Problem to solve> Reproduce verbatim the lines of the material below, starting at the line with "1262x507 pixels." and ending at the line with "Given: Toggle Rauschunterdrückung", both inclusive; skip the rest.

Study material>
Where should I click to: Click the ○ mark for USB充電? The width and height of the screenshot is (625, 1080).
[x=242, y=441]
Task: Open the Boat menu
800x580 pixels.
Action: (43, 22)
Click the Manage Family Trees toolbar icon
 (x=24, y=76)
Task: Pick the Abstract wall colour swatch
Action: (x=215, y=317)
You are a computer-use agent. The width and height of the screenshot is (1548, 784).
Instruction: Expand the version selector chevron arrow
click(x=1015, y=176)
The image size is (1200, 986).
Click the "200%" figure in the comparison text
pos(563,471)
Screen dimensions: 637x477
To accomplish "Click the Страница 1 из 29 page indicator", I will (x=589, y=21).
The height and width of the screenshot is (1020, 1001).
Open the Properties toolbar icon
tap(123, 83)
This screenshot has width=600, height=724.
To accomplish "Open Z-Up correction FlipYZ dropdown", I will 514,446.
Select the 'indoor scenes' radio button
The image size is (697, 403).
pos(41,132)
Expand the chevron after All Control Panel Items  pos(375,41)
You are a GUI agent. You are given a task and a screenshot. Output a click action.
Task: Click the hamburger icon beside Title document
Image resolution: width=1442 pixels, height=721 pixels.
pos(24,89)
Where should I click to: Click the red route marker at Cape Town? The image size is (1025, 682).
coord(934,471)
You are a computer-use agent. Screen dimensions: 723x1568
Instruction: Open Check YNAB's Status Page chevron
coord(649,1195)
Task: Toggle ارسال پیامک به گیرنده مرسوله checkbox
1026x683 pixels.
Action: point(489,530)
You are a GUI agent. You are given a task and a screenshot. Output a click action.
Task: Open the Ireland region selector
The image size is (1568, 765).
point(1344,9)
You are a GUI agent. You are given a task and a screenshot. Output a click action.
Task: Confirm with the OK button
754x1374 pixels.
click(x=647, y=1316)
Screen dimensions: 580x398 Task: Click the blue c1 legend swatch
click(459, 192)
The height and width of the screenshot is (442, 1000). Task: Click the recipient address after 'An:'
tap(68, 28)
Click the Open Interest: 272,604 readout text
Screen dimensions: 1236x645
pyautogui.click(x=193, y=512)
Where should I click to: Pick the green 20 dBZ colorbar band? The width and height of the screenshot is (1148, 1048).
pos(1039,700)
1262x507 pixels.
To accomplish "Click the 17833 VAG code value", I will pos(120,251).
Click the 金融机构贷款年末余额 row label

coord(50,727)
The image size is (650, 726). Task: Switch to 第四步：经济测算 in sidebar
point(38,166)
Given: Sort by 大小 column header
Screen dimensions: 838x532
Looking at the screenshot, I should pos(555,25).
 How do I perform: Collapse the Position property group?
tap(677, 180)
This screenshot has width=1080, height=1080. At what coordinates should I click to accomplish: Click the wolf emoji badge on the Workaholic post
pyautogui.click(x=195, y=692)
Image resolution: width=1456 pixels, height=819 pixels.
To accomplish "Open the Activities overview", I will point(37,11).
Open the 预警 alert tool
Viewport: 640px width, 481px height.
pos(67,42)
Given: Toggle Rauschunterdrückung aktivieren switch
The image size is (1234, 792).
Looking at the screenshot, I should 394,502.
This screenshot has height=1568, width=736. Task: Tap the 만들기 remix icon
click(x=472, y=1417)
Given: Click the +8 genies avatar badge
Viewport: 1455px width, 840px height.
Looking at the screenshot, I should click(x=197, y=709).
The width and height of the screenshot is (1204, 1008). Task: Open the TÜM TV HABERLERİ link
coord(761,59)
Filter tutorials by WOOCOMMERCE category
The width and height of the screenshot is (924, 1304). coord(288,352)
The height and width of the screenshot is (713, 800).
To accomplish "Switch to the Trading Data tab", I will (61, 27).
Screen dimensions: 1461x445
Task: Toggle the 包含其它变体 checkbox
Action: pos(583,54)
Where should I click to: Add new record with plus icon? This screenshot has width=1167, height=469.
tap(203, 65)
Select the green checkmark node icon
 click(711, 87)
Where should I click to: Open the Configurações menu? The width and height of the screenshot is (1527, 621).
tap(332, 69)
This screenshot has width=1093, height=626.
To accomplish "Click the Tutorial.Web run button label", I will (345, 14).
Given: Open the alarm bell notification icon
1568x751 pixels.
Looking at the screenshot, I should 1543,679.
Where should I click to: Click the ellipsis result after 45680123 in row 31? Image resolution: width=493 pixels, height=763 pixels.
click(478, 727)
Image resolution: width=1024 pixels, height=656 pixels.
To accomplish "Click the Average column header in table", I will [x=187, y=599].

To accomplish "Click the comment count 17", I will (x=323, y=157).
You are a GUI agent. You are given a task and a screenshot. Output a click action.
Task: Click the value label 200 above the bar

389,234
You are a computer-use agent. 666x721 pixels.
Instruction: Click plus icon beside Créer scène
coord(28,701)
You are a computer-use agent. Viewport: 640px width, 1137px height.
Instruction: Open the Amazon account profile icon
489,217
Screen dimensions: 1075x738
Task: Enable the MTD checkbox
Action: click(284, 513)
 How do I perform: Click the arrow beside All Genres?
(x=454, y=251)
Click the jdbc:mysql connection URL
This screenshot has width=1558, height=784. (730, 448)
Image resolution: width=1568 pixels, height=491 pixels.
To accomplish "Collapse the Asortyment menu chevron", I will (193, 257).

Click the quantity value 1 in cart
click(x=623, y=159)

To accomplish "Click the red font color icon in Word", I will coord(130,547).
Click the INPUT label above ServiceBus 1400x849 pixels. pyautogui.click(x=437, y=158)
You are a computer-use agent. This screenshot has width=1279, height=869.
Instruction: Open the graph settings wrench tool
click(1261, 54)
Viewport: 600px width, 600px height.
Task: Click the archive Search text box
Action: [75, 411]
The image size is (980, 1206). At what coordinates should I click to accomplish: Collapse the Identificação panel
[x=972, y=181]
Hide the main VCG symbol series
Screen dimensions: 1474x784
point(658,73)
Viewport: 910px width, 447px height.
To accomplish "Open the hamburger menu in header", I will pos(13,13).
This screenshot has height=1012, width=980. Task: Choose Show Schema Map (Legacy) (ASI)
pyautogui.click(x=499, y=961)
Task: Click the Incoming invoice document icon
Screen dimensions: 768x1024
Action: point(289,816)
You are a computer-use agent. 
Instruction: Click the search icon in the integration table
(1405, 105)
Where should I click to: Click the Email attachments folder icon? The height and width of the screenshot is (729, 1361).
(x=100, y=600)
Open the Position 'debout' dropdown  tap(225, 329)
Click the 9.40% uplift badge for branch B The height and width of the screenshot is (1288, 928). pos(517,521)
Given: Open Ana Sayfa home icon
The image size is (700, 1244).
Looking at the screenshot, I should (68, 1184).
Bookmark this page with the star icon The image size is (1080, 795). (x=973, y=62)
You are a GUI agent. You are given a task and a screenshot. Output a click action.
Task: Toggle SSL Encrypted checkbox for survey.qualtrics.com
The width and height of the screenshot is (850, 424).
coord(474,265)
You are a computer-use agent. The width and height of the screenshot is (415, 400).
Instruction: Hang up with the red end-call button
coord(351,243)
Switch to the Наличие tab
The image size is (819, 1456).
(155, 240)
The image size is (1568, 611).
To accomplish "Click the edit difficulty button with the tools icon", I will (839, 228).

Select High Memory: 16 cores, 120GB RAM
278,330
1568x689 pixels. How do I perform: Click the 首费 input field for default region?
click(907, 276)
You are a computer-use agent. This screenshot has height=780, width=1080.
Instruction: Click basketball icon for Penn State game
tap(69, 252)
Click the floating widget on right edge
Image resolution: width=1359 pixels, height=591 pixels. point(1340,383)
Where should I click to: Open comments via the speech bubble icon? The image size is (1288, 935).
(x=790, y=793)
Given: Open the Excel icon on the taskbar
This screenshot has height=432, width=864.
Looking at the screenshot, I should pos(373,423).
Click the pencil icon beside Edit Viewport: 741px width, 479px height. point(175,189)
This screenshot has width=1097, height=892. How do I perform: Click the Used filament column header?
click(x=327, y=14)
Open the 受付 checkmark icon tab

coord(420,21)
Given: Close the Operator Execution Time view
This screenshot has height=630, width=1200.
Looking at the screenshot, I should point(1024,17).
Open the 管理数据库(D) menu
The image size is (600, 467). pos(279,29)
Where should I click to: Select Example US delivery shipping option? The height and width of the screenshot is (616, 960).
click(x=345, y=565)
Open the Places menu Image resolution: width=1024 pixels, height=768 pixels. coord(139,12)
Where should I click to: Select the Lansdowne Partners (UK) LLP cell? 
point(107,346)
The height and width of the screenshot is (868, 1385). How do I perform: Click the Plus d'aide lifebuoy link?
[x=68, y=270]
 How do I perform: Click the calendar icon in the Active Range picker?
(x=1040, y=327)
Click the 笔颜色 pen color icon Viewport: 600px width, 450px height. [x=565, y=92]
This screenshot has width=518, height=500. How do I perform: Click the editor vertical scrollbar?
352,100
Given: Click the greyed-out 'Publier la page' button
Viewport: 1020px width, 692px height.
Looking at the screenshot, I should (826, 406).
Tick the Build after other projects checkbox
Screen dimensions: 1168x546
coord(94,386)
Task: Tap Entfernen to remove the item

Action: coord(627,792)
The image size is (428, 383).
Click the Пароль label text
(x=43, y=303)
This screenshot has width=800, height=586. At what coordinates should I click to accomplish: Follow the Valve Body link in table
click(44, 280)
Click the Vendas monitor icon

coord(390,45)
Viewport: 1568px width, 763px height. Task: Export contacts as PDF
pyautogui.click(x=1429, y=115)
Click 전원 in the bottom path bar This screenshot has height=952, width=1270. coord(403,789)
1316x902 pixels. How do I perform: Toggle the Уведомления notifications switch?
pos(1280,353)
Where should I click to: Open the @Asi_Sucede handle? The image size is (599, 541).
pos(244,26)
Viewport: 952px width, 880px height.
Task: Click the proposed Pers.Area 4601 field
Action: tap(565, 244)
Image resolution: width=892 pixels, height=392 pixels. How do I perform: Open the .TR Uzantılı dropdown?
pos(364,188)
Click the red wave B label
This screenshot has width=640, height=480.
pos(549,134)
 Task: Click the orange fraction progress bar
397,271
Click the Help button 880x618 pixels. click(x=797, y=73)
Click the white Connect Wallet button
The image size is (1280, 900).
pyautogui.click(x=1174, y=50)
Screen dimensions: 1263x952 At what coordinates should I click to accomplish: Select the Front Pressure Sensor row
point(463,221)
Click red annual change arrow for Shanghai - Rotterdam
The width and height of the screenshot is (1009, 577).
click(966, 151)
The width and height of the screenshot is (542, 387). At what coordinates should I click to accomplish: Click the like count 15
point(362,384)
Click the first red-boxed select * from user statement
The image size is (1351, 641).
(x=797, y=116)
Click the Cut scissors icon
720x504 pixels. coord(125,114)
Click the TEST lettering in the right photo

Task response>
1262x507 pixels.
To accomplish "Click the 17833 VAG code value", I will pos(120,251).
Click the 金融机构贷款年末余额 row label

coord(50,727)
The image size is (650, 726). Task: Switch to 第四步：经济测算 in sidebar
point(38,166)
Given: Sort by 大小 column header
Screen dimensions: 838x532
Looking at the screenshot, I should pos(555,25).
 How do I perform: Collapse the Position property group?
tap(677, 180)
This screenshot has width=1080, height=1080. At what coordinates should I click to accomplish: Click the wolf emoji badge on the Workaholic post
pyautogui.click(x=195, y=692)
Image resolution: width=1456 pixels, height=819 pixels.
To accomplish "Open the Activities overview", I will point(37,11).
Open the 预警 alert tool
Viewport: 640px width, 481px height.
pos(67,42)
Given: Toggle Rauschunterdrückung aktivieren switch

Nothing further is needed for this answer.